Ветер и летящие волосы. Черные… Или седые, а может, и нет ничего… Только закруживший тебя ветер? Снежные когти, алое солнце, вечер, дорога и смерть… Ветер и когтистые лапы… Птичья головка, руки-крылья… Нет, крылья птичьи, а лицо – человеческое, только глаза не людские и не птичьи. Голубые, с узкими зрачками… Разве бывают голубоглазые чайки?

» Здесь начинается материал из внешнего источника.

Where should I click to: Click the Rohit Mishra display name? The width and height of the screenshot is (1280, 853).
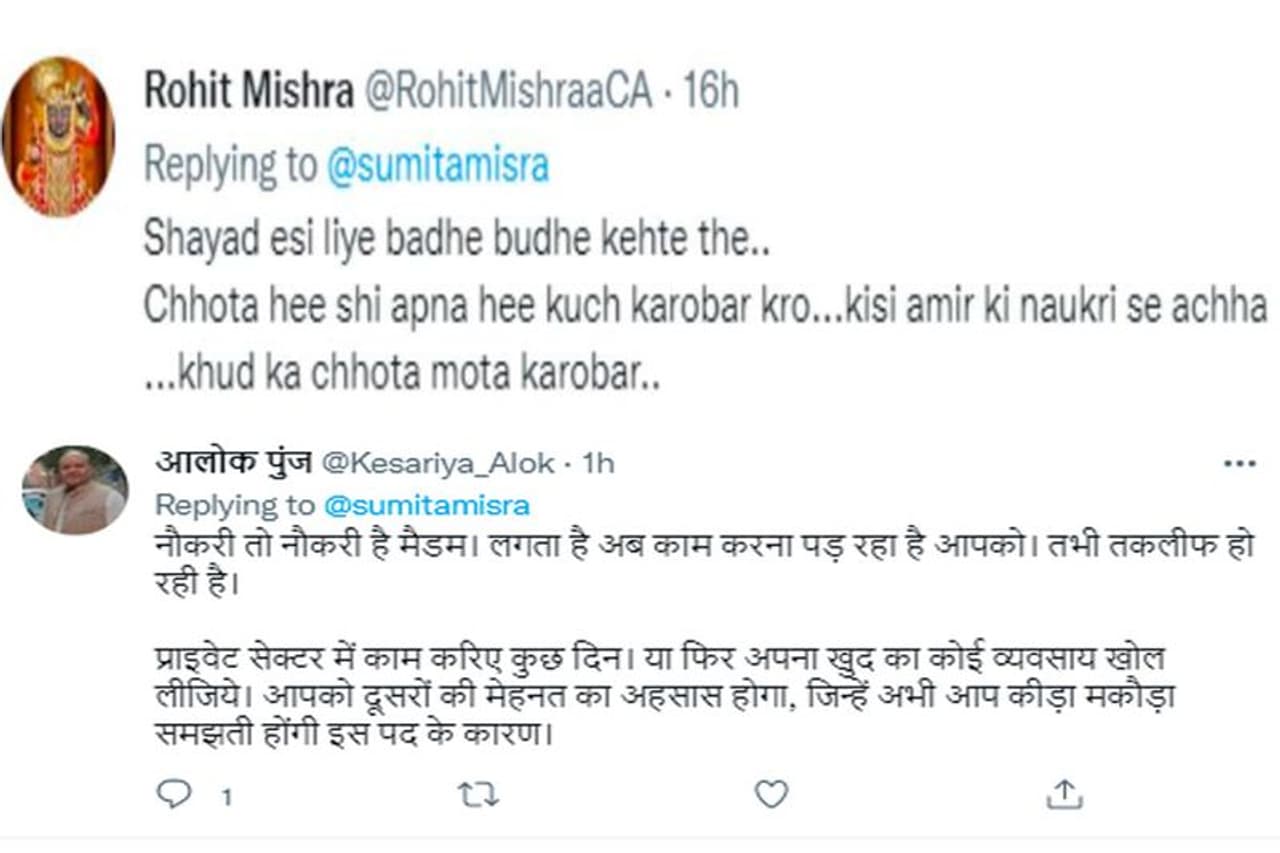[248, 91]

– Фельсенбург! Фельсенбург, вы живы?
Откуда-то возникает лицо со шрамом. Шрам знакомый, а лицо не то! Или то?
Говорить трудно, но слова «адмирал» и «кто?» срываются с губ сами.
– Господин Кальдмеер цел и невредим, – отвечает обладатель шрама, – карету продырявили в четырех местах, только и всего.
– Кто? – Мысли разбегаются, перед глазами пляшет, висит красное солнце. Вверх-вниз, вверх-вниз… Снежные звезды, пьяное солнце, ветер, убийцы и лед… Нет слова «поздно», есть ты и ветер, есть ты и я, и полет.
– Мерзавцы какие-то! – рычит сквозь звездный туман капитан Роткопф. Его зовут именно так – капитан Роткопф. – Вас надо перевязать.
– Потом… Адмирал цур зее должен… доехать… до… Штарквинд… Живым…
– Довезем. – Капитан улыбается и становится похож на Шнееталя. – Поднимайте. Осторожней!.. Проклятье, опять!..
Порыв ветра, облако снежного блеска. Зелень первой листвы тает в кипенье сирени, а там, где плясало солнце, вспыхнувшим тополем вырастает багряный столб. Гаснет, чернеет, словно уголь остывает. Все тонет в лиловых сумерках, и только на верхушке столба полыхает пламя. Маяк… Надо плыть к нему!
– Господин адмирал… Я сейчас рассчитаю… рассчитаю курс.
– Было скучно, станет лучше, – обещает, пролетая, чайка, шелестят темные ели, звенят колокольчики, те самые, из Старой Придды. Фрошеры вешают их на стенах, и они звенят, когда дует ветер. Это весело… Это так весело… Нужно повесить в Фельсенбурге такие же, пусть поют!